Нетрудно заметить, что это совпало с кризисом отношений России с Западом на фоне конфликта на Украине, который ярко продемонстрировал, как трактовки истории могут меняться под воздействием текущих геополитических изменений. Эти изменения на Западе стали лавинообразными после начала специальной военной операции, и здесь показательным примером служит выступление президента США Джозефа Байдена на торжествах по случаю 80-летия высадки в Нормандии в 2024 году. В нём он представил Вторую мировую войну как противостояние демократии диктатуре, отметил, что именно в Нормандии «силы свободы» доказали, что они сильнее, чем «силы завоевателей», и причислил современную Россию к тем «тёмным силам, с которыми эти герои сражались 80 лет назад».
Между тем западная интерпретация Второй мировой как первого этапа борьбы демократии с диктатурой вызывает множество вопросов у наших партнёров из незападных государств. Прежде всего в связи с тем, что в двадцатом веке западные страны в своих колониях не так упорно отстаивали демократические принципы, как в метрополиях, а в годы холодной войны часто исходили из геополитических, а вовсе не идеологических соображений, поддерживая диктаторские режимы и выступая против прогрессивных.
При этом нарративы о Второй мировой войне в России и дружественных государствах мирового большинства могут различаться.
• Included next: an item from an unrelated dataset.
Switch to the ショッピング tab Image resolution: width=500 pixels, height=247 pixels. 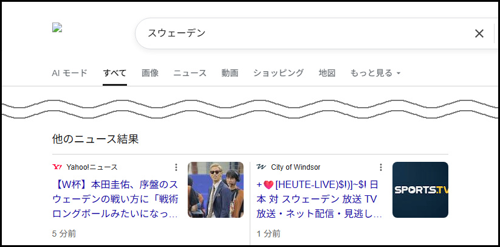(x=278, y=73)
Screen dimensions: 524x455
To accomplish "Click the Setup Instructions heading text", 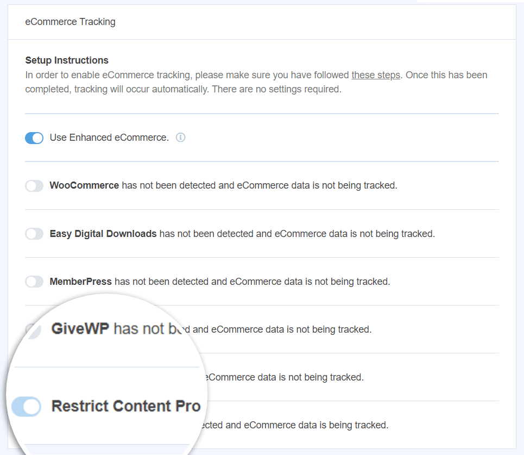I will click(x=66, y=60).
Эти различия могут быть весьма существенными, но не становятся непреодолимыми. Поэтому пространство для диалога с незападными странами по вопросам исторической памяти, безусловно, есть, хотя порой этот диалог может быть непростым, как показывает Иван Зуенко в своём анализе различий интерпретаций Второй мировой в России и Китае.
Нужно осознавать, что полного совпадения в трактовках событий Второй мировой войны у России может не быть даже с ближайшими партнёрами, – в частности, с государствами СНГ. Это совершенно нормально, ведь каждая страна формирует свою систему исторических координат, в которой война необязательно занимает то же место, что и в случае нашей страны. Не говоря уже о том, что со временем эти системы неизбежно модифицируются и акценты в них смещаются. России следует отстаивать собственное видение, критически важное для национальной идентичности, искать точки соприкосновения с незападными странами и готовиться к долгой «войне памяти» с Западом, понимая, что она является частью более широкого идеологического противостояния.